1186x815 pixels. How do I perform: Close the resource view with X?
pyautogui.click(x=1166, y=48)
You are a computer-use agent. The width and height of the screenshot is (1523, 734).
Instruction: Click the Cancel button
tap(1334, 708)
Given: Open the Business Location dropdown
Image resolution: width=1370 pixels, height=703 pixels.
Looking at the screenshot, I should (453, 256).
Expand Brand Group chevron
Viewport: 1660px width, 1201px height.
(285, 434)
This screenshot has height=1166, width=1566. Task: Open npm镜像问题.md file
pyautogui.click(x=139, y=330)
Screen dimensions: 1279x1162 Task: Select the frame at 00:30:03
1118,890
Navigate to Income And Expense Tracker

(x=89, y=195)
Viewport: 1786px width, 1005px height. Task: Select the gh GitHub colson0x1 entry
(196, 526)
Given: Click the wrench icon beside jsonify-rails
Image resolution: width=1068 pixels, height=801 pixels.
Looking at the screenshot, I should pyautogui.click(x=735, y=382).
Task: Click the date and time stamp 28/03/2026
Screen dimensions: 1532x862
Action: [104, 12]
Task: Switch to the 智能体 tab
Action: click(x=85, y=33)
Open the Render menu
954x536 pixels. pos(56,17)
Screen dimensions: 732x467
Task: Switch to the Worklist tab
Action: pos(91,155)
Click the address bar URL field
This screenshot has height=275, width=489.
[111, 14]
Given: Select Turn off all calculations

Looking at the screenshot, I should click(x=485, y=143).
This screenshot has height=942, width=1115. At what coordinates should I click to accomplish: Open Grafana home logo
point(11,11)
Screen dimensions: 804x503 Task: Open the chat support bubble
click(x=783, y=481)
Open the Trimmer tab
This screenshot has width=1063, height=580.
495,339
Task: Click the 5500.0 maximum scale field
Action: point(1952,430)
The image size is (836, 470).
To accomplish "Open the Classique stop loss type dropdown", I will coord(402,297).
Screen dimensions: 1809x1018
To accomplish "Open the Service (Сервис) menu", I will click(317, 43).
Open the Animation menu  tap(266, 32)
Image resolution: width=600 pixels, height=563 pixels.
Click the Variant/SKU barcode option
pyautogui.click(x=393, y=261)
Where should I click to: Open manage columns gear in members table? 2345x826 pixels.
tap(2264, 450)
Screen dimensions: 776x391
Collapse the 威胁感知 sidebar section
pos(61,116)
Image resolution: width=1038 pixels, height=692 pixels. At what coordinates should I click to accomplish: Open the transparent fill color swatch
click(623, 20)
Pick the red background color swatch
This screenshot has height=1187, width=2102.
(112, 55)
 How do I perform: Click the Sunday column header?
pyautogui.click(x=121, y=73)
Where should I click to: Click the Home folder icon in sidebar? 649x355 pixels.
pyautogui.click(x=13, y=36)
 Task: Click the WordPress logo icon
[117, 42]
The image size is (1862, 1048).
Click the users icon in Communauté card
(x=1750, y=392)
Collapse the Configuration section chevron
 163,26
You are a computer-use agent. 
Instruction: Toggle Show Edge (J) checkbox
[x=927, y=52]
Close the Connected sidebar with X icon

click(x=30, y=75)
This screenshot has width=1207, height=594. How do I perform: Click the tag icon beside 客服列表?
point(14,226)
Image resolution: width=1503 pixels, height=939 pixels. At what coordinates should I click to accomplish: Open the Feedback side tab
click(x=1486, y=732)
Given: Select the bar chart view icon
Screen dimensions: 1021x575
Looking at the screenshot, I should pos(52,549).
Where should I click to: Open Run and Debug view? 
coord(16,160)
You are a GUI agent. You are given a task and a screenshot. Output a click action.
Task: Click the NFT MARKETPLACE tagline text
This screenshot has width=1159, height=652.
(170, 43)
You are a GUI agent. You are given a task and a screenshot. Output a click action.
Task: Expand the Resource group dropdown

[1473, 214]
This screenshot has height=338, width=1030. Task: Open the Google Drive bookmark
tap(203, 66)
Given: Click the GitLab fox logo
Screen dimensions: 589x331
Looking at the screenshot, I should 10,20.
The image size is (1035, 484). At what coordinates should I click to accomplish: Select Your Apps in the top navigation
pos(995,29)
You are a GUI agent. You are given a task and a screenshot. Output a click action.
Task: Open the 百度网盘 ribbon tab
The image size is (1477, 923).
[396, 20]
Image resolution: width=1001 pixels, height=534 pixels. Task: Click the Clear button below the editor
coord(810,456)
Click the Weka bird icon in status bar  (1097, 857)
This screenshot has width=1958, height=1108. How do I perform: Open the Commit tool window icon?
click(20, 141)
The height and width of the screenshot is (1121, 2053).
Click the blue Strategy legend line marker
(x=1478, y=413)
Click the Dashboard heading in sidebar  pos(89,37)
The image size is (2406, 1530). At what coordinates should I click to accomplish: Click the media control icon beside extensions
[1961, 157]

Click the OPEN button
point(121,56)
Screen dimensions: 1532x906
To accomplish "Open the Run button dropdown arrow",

● **What the task requires**
Only lines with the word "computer" are wanted; pull each of them from the records.

● **Your response**
You are a computer-use agent. The width and height of the screenshot is (1523, 734).
You are a computer-use agent. 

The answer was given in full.